ValueError when loading COCO dataset with multiple segmentation masks for one class
Search before asking
- [X] I have searched the Supervision issues and found no similar bug report.
Bug
My current COCO dataset includes annotations with more than 1 segmentation masks of the same class. A rough analogy is as follows whereby one eye of a cat is segmented as a whole but when exported from Fiftyone two polygons are produced (turned into segmentation masks):
As a result, when the COCO dataset is loaded into my program using supervision, the program crashes with the following error:
ValueError: setting an array element with a sequence. The requested array has an inhomogeneous shape after 1 dimensions. The detected shape was (7,) + inhomogeneous part.
After some research, I discovered Ultralytics' JSON2YOLO repository on GitHub, and adapted the library's merge_multi_segment() (seen here) function in supervision's coco.py file which then allows the COCO dataset to be loaded.
Environment
- Supervision: 0.20.0
- OS: OpenSUSE Tumbleweed 20240423
- Python: 3.12.2
Minimal Reproducible Example
The following code is used to load the COCO dataset with the annotations_path being the path to a .json file containing the paths and annotations for all images in the dataset:
ds = sv.DetectionDataset.from_coco(
images_directory_path=images_directory_path,
annotations_path=annotations_path,
force_masks=True,
)
The following is an example of a class/category containing multiple segmentation masks:
{
...
{
"id": 41,
"image_id": 6,
"category_id": 0,
"bbox": [
694.801517364719,
278.90263698033465,
161.52883212628387,
282.881946369456
],
"segmentation": [
[
694,
560.5,
764.5,
407,
759.5,
400,
765.5,
397,
765.5,
393,
760.5,
391,
759.5,
384,
754.5,
381,
763,
376.5,
767.5,
370,
764.5,
363,
768.5,
354,
735,
278.5,
741.5,
284,
776,
356.5,
782,
359.5,
794.5,
348,
806.5,
321,
809.5,
321,
799.5,
346,
800,
348.5,
806.5,
349,
798.5,
364,
800.5,
387,
808.5,
400,
818.5,
408,
811,
413.5,
802,
405.5,
802.5,
416,
855.5,
530,
851.5,
529,
787.5,
395,
779,
394.5,
714.5,
531,
715.5,
522,
729,
490.5,
694,
560.5
],
[
713,
534.5,
713,
531.5,
713,
534.5
]
],
"area": 45693.59042666829,
"iscrowd": 0,
"ignore": 0
}
}
Additional
No response
Are you willing to submit a PR?
- [X] Yes I'd like to help by submitting a PR!

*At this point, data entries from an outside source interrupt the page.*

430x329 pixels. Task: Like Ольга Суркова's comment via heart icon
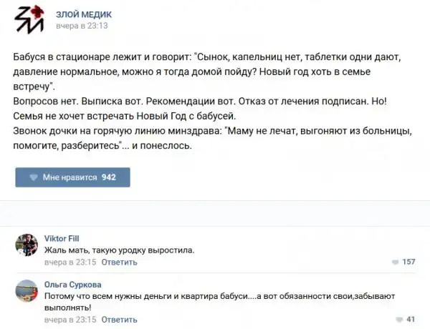(399, 319)
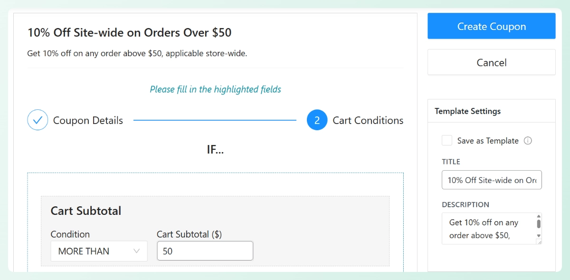The height and width of the screenshot is (280, 570).
Task: Click the Description scrollbar thumb
Action: (x=539, y=223)
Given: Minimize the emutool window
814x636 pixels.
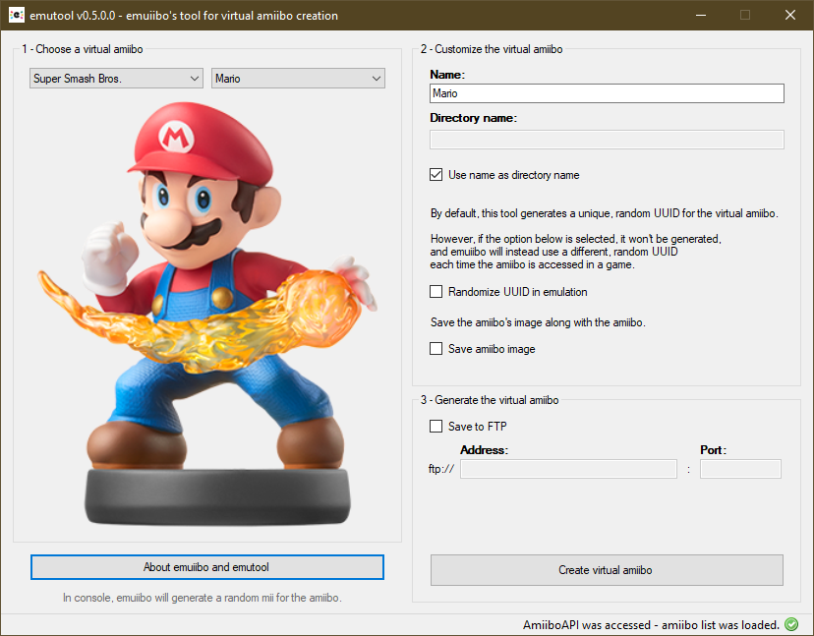Looking at the screenshot, I should (x=701, y=15).
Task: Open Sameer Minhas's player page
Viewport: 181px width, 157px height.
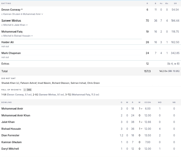Action: pos(11,21)
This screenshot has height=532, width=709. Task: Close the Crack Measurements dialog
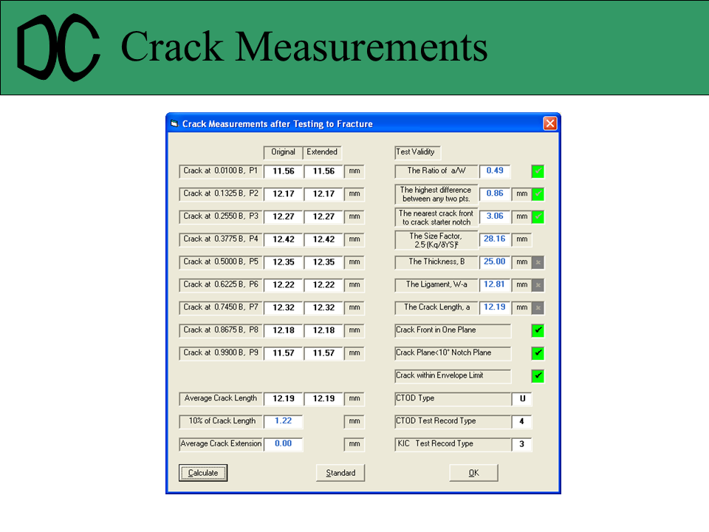[549, 124]
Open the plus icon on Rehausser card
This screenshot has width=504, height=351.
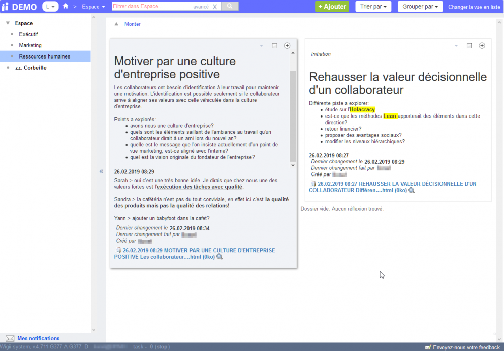[x=482, y=46]
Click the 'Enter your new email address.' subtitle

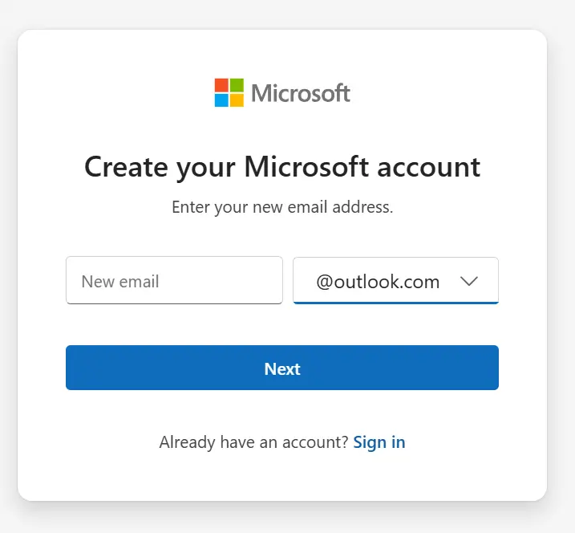point(282,207)
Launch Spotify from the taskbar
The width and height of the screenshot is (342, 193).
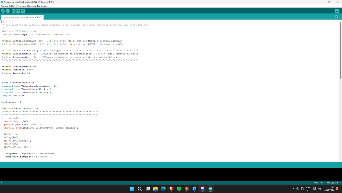click(x=179, y=189)
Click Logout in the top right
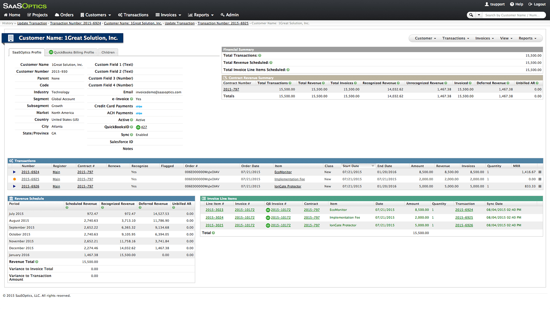This screenshot has width=550, height=309. click(x=537, y=4)
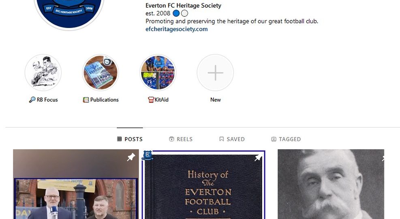Open the RB Focus highlight circle
400x219 pixels.
(x=43, y=73)
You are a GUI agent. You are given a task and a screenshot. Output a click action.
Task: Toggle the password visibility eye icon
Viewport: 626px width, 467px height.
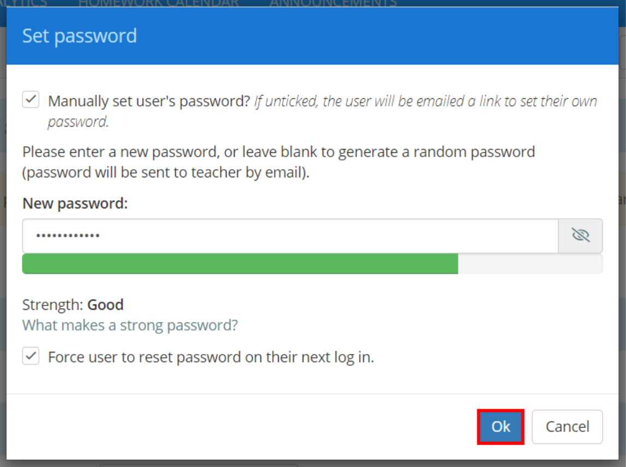[580, 235]
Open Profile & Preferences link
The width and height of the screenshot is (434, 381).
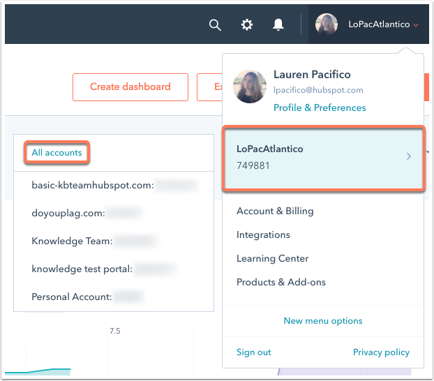(320, 107)
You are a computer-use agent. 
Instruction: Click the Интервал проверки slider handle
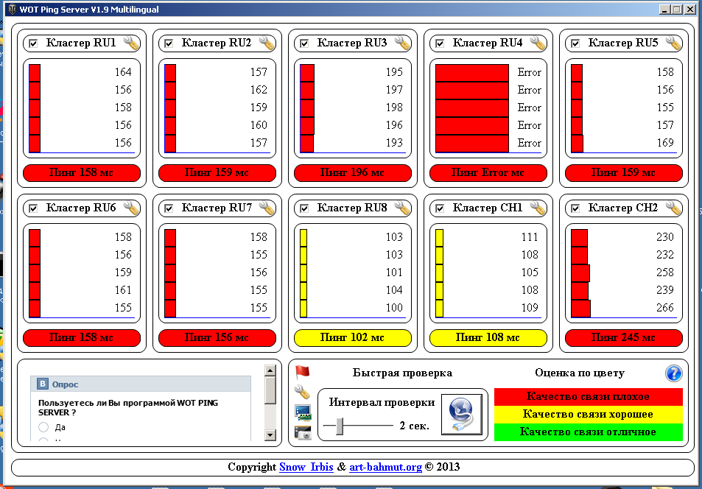click(x=340, y=426)
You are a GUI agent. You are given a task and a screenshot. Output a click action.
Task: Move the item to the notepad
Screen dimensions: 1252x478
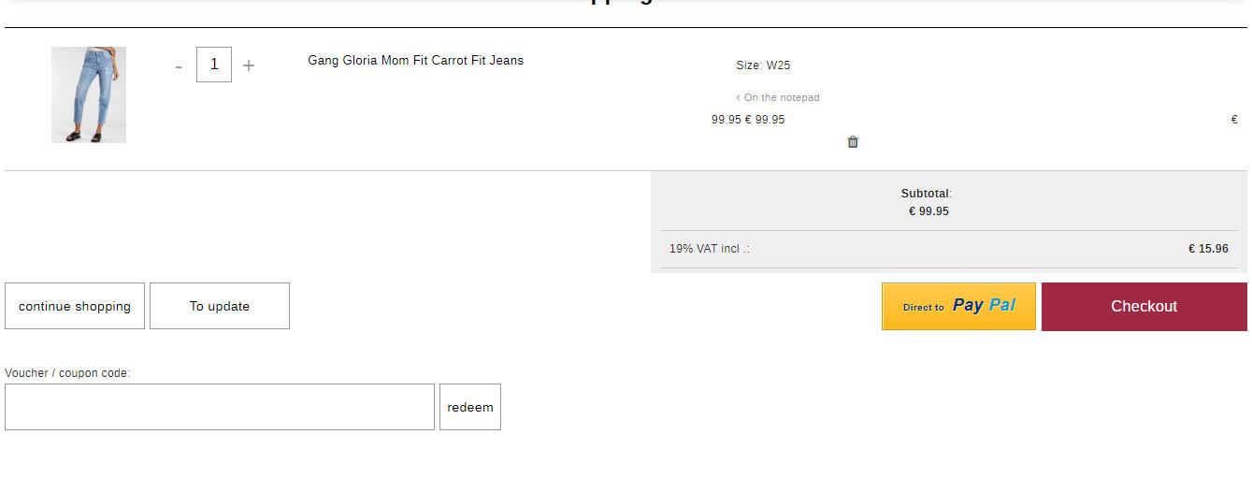(778, 97)
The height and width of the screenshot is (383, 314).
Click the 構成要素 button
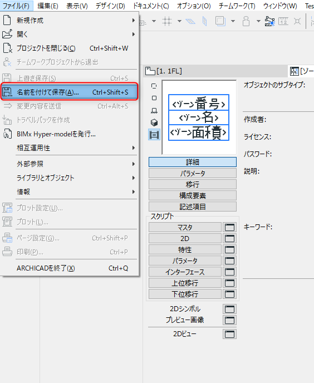click(x=193, y=195)
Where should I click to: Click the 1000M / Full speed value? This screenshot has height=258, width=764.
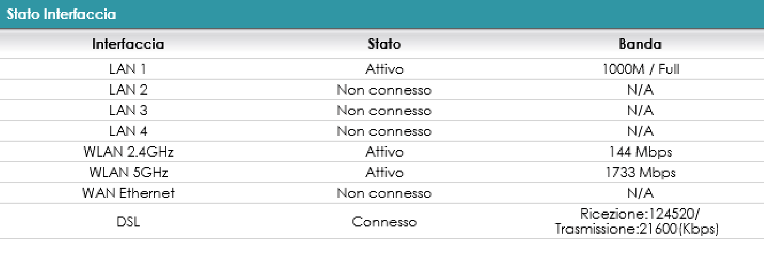[x=640, y=70]
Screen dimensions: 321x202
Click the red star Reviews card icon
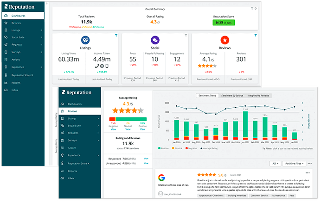pyautogui.click(x=224, y=40)
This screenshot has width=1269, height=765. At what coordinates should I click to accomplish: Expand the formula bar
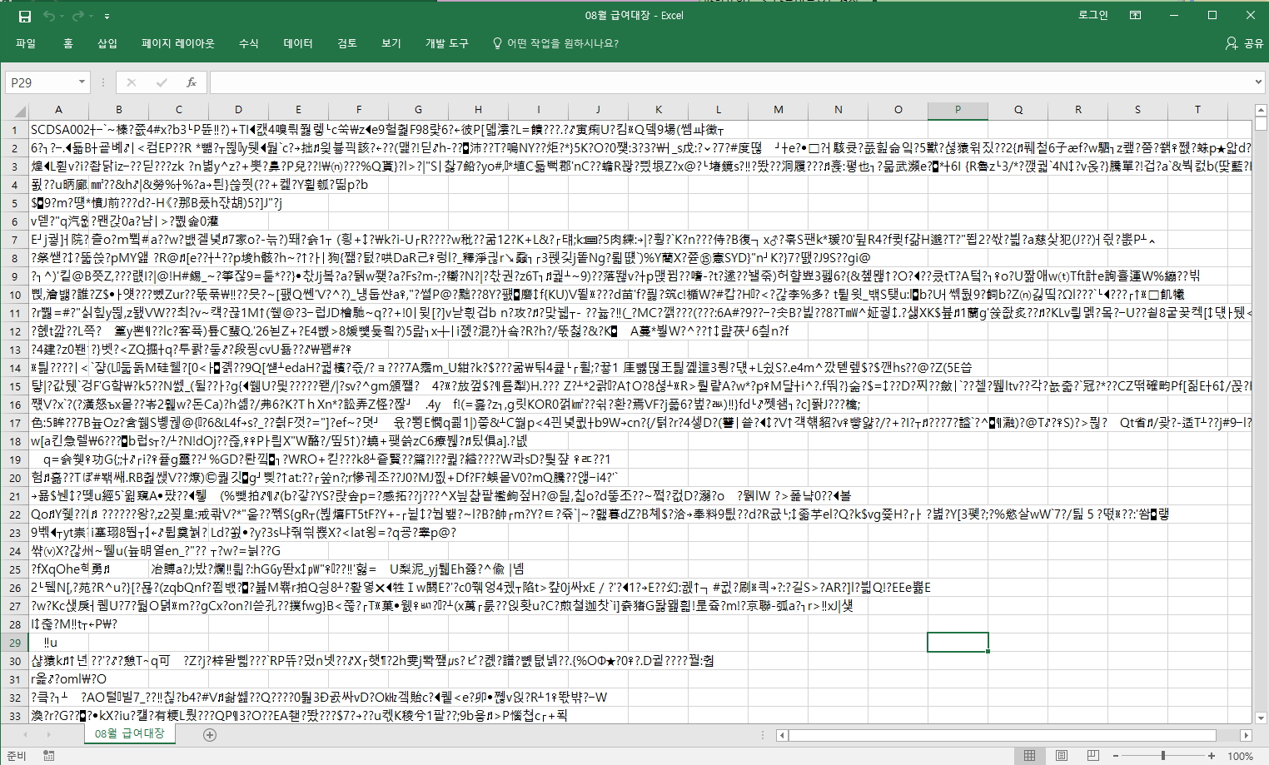click(x=1258, y=82)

Hi @DancinParrot 👋🏻 Sorry for the late response, but I traveled a lot at the end of last week, and my access to GitHub was limited.
You're correct, we currently do not support loading multi-segment masks. I assume the change you want to make would be in the coco_annotations_to_masks function?
Hi @SkalskiP! Thanks for your response, I wasn't expecting a response this quick actually so no worries!
I see, that would explain the error. However, the error was actually raised from this line which is within the coco_annotations_to_detections function. I could not find any reference of the coco_annotations_to_masks function within this repo, did I miss out anything?
I modified the coco_annotations_to_detections function based on JSON2YOLO's implementation:
def coco_annotations_to_detections(
image_annotations: List[dict], resolution_wh: Tuple[int, int], with_masks: bool
) -> Detections:
#...
if with_masks:
polygons = []
for image_annotation in image_annotations:
segmentations = image_annotation["segmentation"]
if len(segmentations) > 1:
s = merge_multi_segment(segmentations)
s = (
(np.concatenate(s, axis=0) / np.array(resolution_wh))
.reshape(-1)
.tolist()
)
reshaped = np.reshape(np.asarray(s, dtype=np.int32), (-1, 2))
else:
reshaped = np.reshape(
np.asarray(segmentations, dtype=np.int32), (-1, 2)
)
polygons.append(reshaped)
#...
return Detections(xyxy=xyxy, class_id=np.asarray(class_ids, dtype=int))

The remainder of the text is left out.